MIAMI BEACH — Florida’s largest gay rights group endorsed Charlie Crist for governor Thursday, boosting the liberal credentials of a budding Democrat and former Republican who once opposed gay marriage.
Equality Florida officials made the announcement at a visitors center for gays and lesbians in Miami Beach, citing Crist’s current support for same-sex marriage and ongoing legal efforts to overturn the state’s ban on the unions. The Human Rights Campaign, the nation’s largest gay rights group, also endorsed Crist.
“The early endorsement reflects the urgency of electing a governor who will speed progress when it comes to equality, not stand in the way of fairness,” said Stratton Pollitzer, chairman of the Equality Florida’s political action committee.
Republican Gov. Rick Scott has said he supports the state’s constitutional amendment defining marriage as between a man and a woman.
The endorsements are a boon for Crist, who still faces a primary challenge from former state Sen. Nan Rich, a liberal stalwart who has long championed gay rights issues, and lingering skepticism from some Democratic activists who consider his political conversion dubious.
When he ran for governor eight years ago as a Republican, Crist opposed gay marriage and supported a state ban. In 2010, when he ran for U.S. Senate as an independent, he declared his support for civil unions.
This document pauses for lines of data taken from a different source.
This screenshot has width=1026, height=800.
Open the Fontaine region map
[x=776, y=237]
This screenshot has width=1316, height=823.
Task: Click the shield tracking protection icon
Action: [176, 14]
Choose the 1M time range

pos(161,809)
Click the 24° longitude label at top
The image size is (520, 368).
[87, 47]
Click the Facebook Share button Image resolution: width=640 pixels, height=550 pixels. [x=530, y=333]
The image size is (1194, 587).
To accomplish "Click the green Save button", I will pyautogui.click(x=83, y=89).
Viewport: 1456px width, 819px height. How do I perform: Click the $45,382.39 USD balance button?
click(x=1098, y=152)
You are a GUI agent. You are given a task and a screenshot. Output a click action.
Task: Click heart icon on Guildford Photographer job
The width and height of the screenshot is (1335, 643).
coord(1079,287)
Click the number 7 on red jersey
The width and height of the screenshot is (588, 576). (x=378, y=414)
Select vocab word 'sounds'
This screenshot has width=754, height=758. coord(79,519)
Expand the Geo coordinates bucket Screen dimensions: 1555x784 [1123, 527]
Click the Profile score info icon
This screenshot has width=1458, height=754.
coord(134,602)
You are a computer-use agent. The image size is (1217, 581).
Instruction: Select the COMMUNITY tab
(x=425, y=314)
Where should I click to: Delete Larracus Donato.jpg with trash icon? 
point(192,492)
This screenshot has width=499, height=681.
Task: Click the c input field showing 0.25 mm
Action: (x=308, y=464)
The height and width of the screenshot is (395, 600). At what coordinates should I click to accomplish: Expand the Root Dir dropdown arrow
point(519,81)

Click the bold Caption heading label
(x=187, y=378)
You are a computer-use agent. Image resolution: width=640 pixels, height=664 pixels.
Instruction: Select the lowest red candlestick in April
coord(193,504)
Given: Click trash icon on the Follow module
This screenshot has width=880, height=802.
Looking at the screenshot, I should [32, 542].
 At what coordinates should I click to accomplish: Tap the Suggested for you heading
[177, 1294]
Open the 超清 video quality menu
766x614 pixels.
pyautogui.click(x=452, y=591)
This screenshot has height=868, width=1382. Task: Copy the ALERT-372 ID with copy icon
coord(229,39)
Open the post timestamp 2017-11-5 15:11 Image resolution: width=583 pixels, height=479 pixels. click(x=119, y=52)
Now, running for his old job as a Democrat, Crist says he backs same-sex marriage.
Equality Florida leaders said their endorsement was in part driven by Crist’s strong fundraising and polls showing him as the most competitive candidate against Scott.
On Thursday, Rich, who has struggled to raise the kind of cash necessary to run a statewide campaign, dismissed the endorsements.
“I believe the best indicator of what someone will do is what they have done,” she said in a statement. “Regardless of who endorses him today, when he was the Republican Governor of Florida Charlie Crist did not support issues important to the LGBT community.”
Last year, Crist characterized his past opposition as a mistake and has since apologized. On Thursday, backed by gay rights activists, Crist compared his evolution on the issue to President Barack Obama, who came out in favor of gay marriage in 2012 after favoring civil unions.
“Floridians want fairness — and this is an issue of fundamental fairness,” Crist said. “We need to allow people to love who they love.”
The matter could become a wedge issue for Democrats to wield in Florida, where public opinion has shifted significantly since voters approved a constitutional ban on gay marriage in 2008.
Pollitzer said Crist’s reversal “reflects the evolution of Florida voters.” A Quinnipiac University survey in April found that 56 percent of Florida voters — and 64 percent of independents — support allowing same-sex couples to marry.
The issue has emerged in the governor’s race because eight gay couples and the American Civil Liberties Union are suing the state in federal court, arguing that Florida is discriminating against gay couples by not recognizing same-sex marriages performed in states where they are legal.